Even conservative Republicans warned against MAGA's new 'holy war'

Even conservative Republicans warned against MAGA's new 'holy war'
A man holds a Make America Great Again (MAGA) hat during the Conservative Political Action Conference (CPAC) USA 2026 at the Gaylord Texan Resort and Convention Center, in Grapevine, Texas, U.S., March 28, 2026. REUTERS/Daniel Cole

A man holds a Make America Great Again (MAGA) hat during the Conservative Political Action Conference (CPAC) USA 2026 at the Gaylord Texan Resort and Convention Center, in Grapevine, Texas, U.S., March 28, 2026. REUTERS/Daniel Cole

Belief

During the 1980s, the late Rev. Jerry Falwell Sr. said of President Ronald Reagan's foreign policy, "God is on our side." And one of the people who called out such rhetoric as dangerous was arch-conservative GOP Sen. Barry Goldwater, himself an ardent Reagan supporter. Goldwater was known for his hawkish views on foreign policy, but he had no use for far-right Christian fundamentalists who saw the Pentagon as a vehicle for "holy war."

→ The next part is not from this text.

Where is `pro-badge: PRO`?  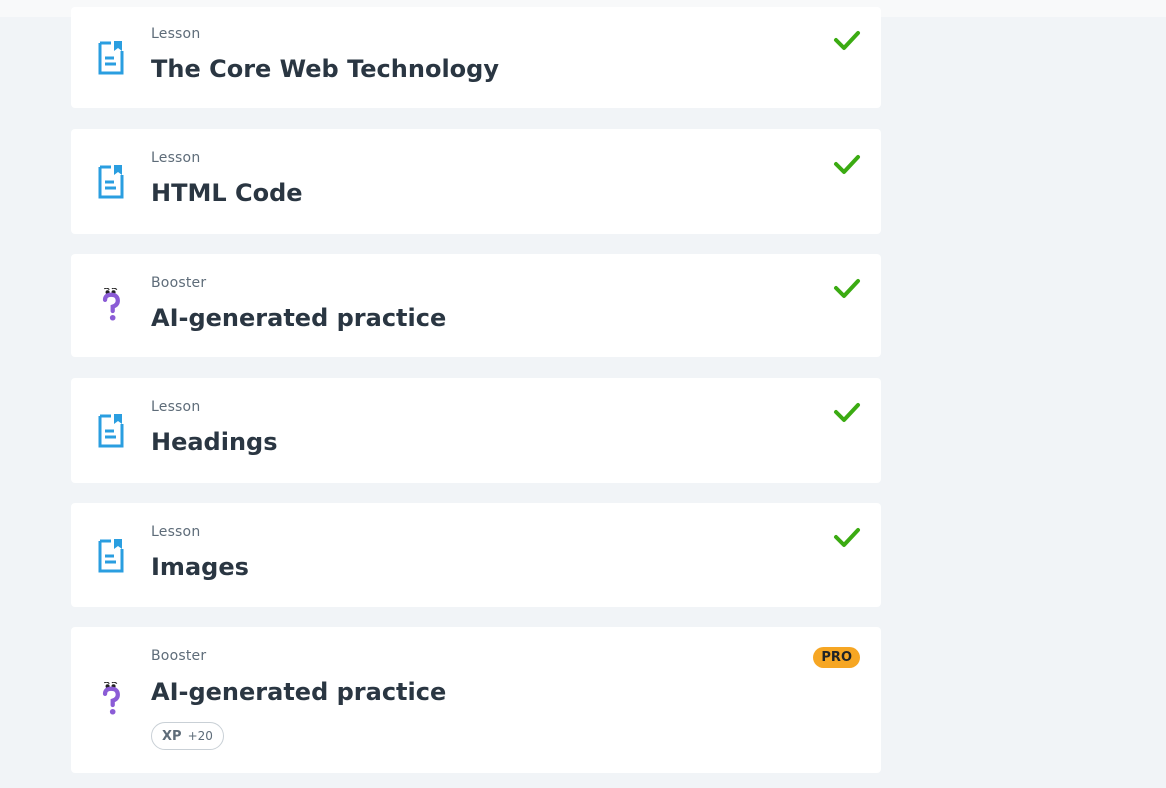
pro-badge: PRO is located at coordinates (836, 658).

Many years later, in 2026, Defense Secretary Pete Hegseth and others in the MAGA movement are promoting President Donald Trump's war against Iran as a fight for fundamentalist Christianity — which New York Times columnist Frank Bruni views as a dangerous trend.

Bruni, in his April 13 column, warns, "I guess a zealot, by nature, can't hide — too extreme are his convictions, too grand his designs, too consuming his arrogance. And so, over recent weeks, Pete Hegseth has fully revealed himself. He has made clear that every missile the United States fires, every bomb it drops, every Iranian it kills, is for Jesus. Praise be the Lord, who has given America the power to wipe out an entire civilization. That's what President Trump threatened to do — in an intermittently jaunty social media post, no less — and Hegseth gave no indication of unwillingness to execute that order."

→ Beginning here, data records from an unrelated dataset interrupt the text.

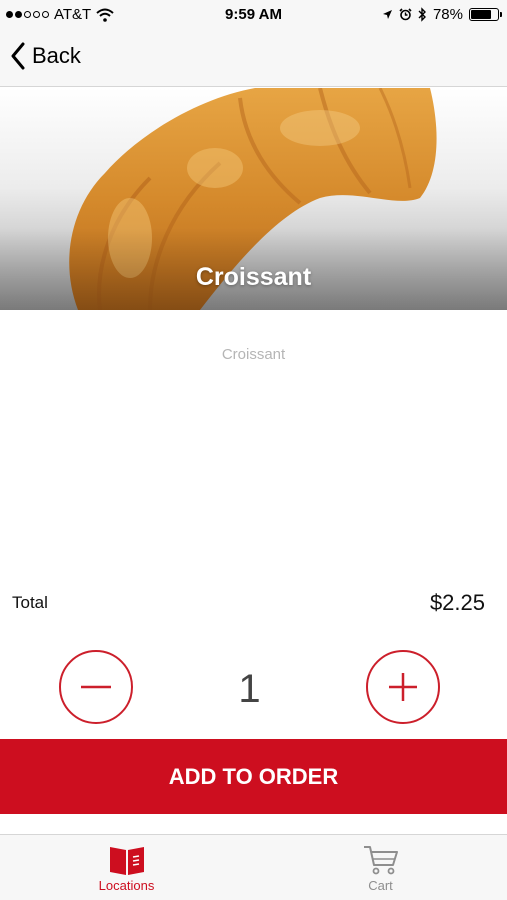 This screenshot has height=900, width=507. Describe the element at coordinates (448, 14) in the screenshot. I see `battery-percent: 78%` at that location.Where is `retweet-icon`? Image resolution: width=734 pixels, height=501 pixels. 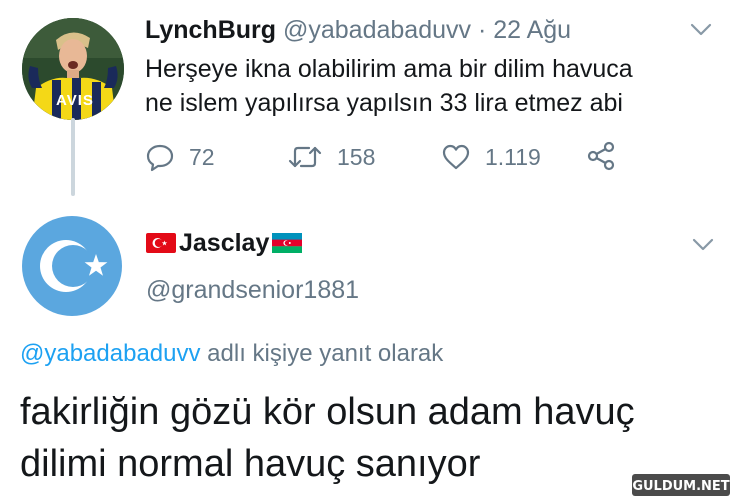 retweet-icon is located at coordinates (305, 157).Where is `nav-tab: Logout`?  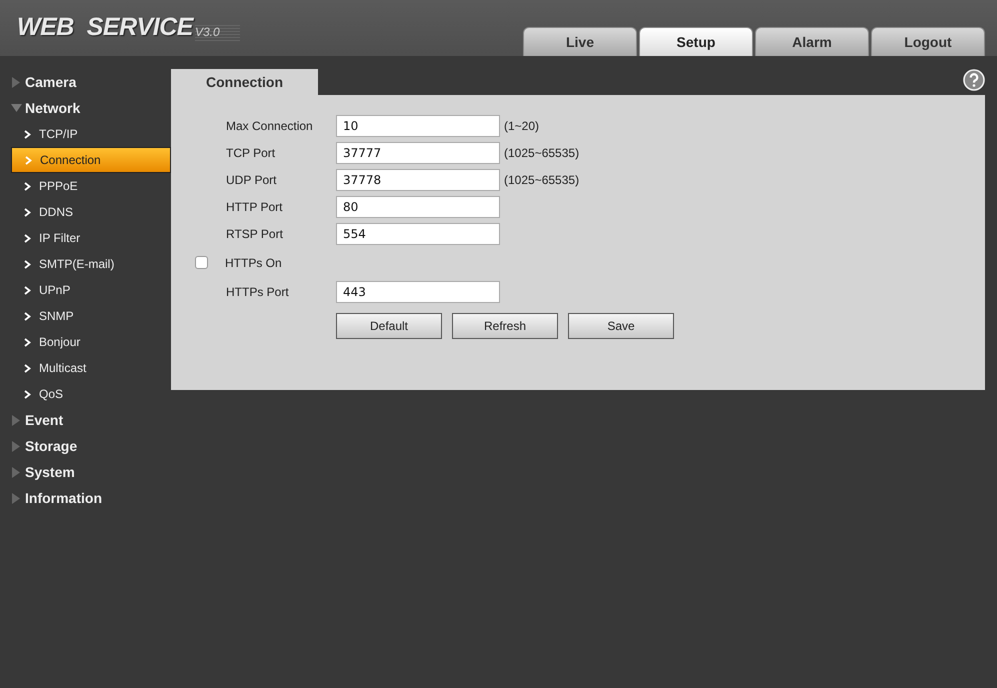
nav-tab: Logout is located at coordinates (928, 42).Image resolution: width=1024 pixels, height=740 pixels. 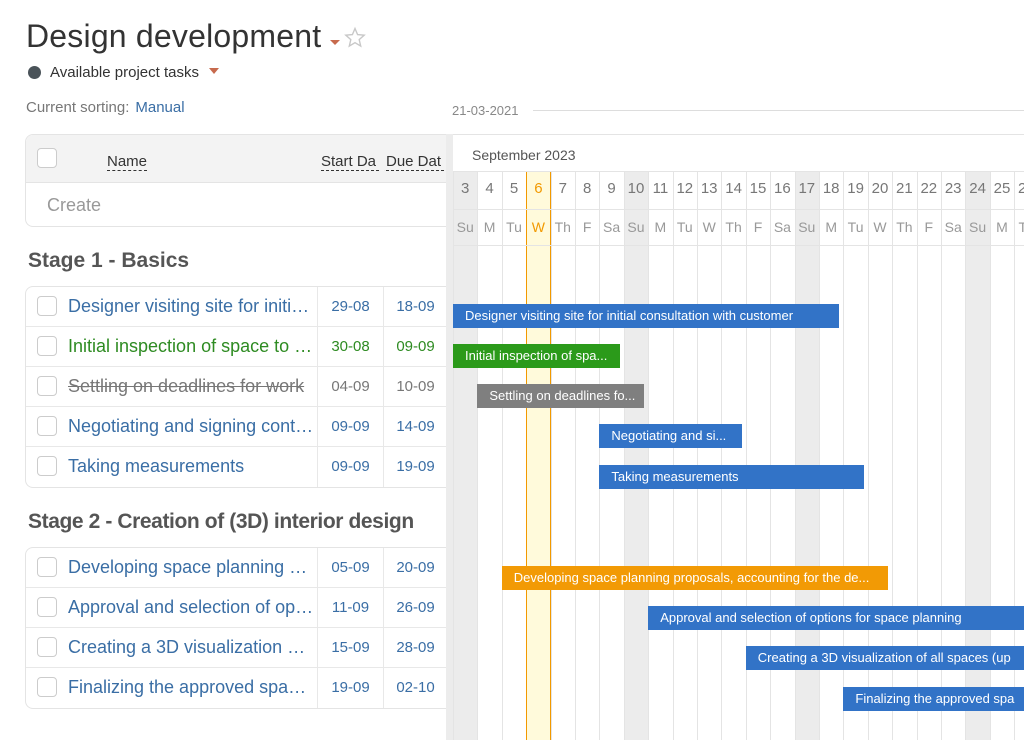 What do you see at coordinates (350, 608) in the screenshot?
I see `task-start-date: 11-09` at bounding box center [350, 608].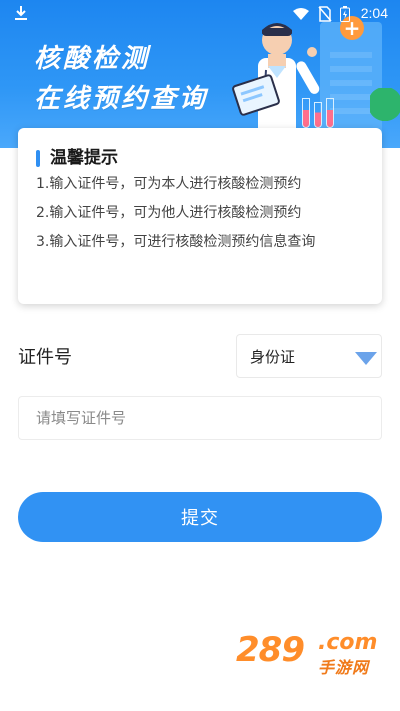 The width and height of the screenshot is (400, 711). Describe the element at coordinates (310, 653) in the screenshot. I see `site-watermark-logo: 289 .com 手游网` at that location. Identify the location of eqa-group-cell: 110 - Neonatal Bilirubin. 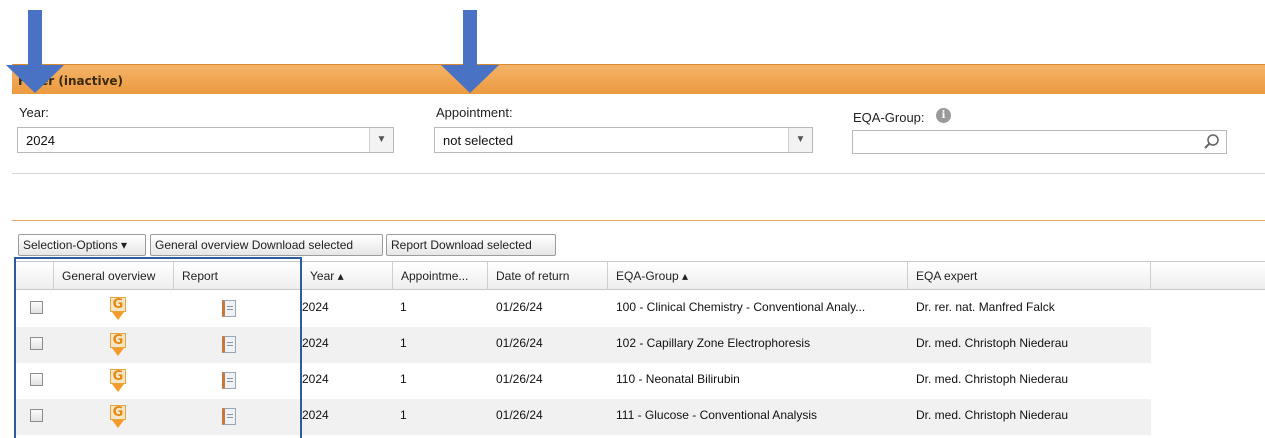
(678, 379).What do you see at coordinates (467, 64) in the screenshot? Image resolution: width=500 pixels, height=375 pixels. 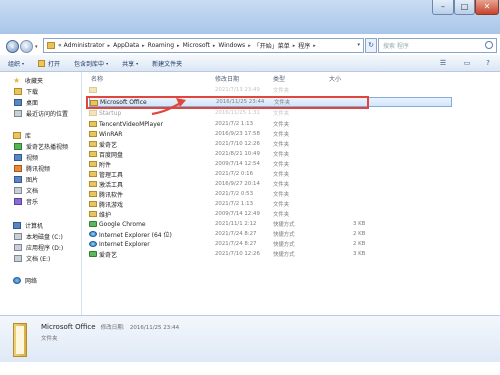 I see `preview-pane-icon: ▭` at bounding box center [467, 64].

Bruni continues, "He brandishes assertions about God’s will with the exaggerated brio of an electronics merchant pressing fliers on pedestrians passing by his new megastore: Have I got a holy war for you. Embrace the death. Exult over the destruction. What only looks like hell is a ticket to heaven."

The Times columnist stresses, however, that not all Christians share Hegseth's view that the Trump Administration is fighting a "holy war" in the Iran conflict.

"In this era of the extraordinary," Bruni observes, "Pope Leo XIV has taken the unusual step of publicly and specifically rebuking the Trump Administration's assertion of divine approval for the war against Iran…. In a social media post on Friday, (April 10), he wrote: 'God does not bless any conflict. Anyone who is a disciple of Christ, the Prince of Peace, is never on the side of those who once wielded the sword and today drop bombs.'"

Bruni continues, "That was hardly the Pope's first reprimand. During a mass just before Easter, he voiced his concern that the Christian mission had been 'distorted by a desire for domination, entirely foreign to the way of Jesus Christ.' And before that, he cautioned that Jesus 'does not listen to the prayers of those who wage war, but rejects them.' The Pope's preoccupation obviously reflects all the talk of God, God, God from Hegseth and from Trump, whose piety is profound when that's convenient."